My journey became an education in communal living, efficient use of the extensive European railway, and immersion in diverse cultures without straining finances. Among the valuable takeaways was the unforeseen importance of a detailed itinerary, shaping all subsequent adventures into meticulously planned excursions.


Embracing the local vibe, shunning tourist traps, and weaving through Europe by rail, I learned that true travel isn't about luxuryβ€”it's about living the journey, one budget-friendly experience at a time.
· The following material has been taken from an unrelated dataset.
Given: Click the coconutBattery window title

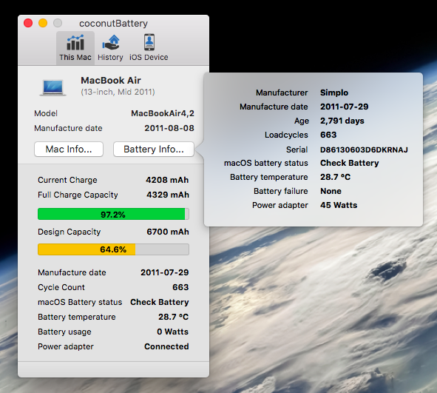Looking at the screenshot, I should (113, 24).
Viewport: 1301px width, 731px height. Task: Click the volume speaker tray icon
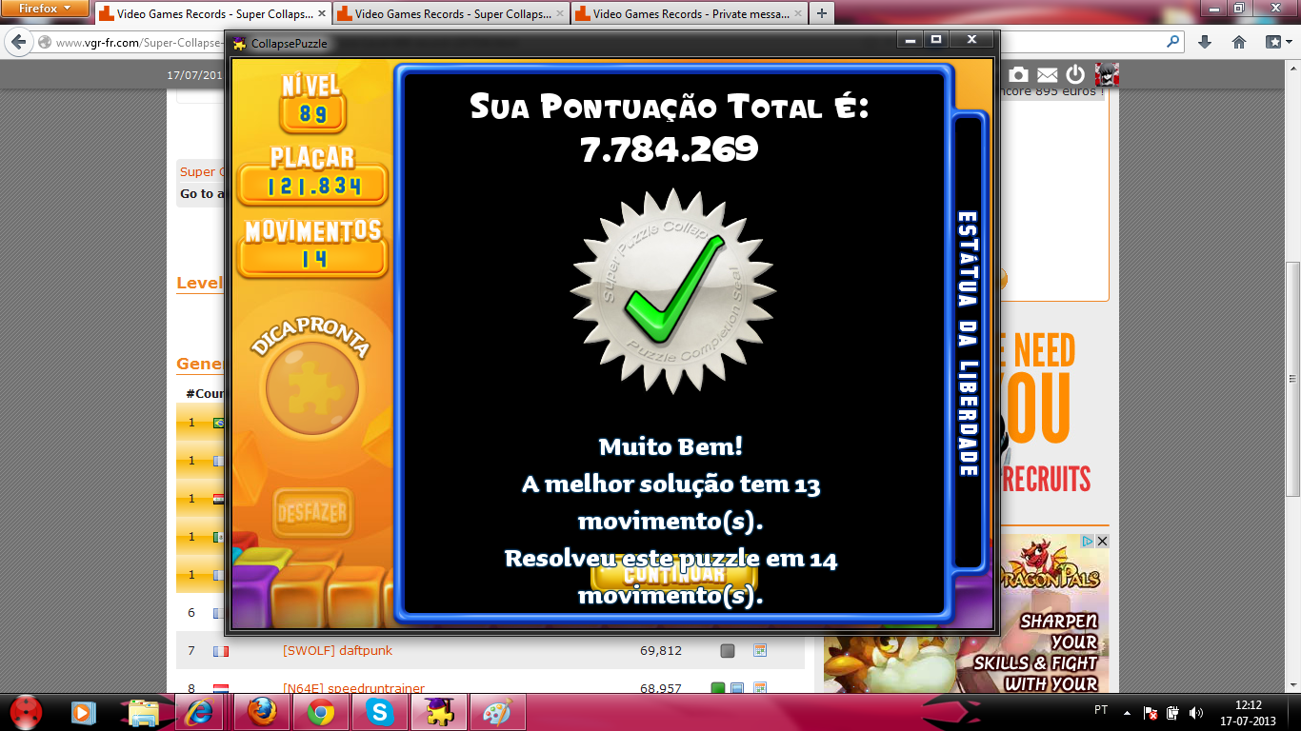[1196, 712]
I went home and took out a map of Europe - yes a physical paper map - and dreamed of all the places I’d go once my friends left for home. I circled all the cities I wanted to visit, then drew lines to connect each in a logical route from Rome to Glasgow and beyond. I decided I’d still travel with my friends while they were there, after all this was still a high-school friend trip, and I wanted to enjoy that part with them. But I would not be staying in the hotels with them as I’d opt for cheaper hostels. I also would not be using the rental car with them, as I would get a Eurail pass that would allow me much cheaper travel throughout Europe.

Over the course of the next 2 or 3 months, I used my school’s computers and Internet and library to research more about this “affordable European travel” that Rick Steves had put me on. I found online forums dedicated to cheap European travel (RIP, cheap airlines, and more.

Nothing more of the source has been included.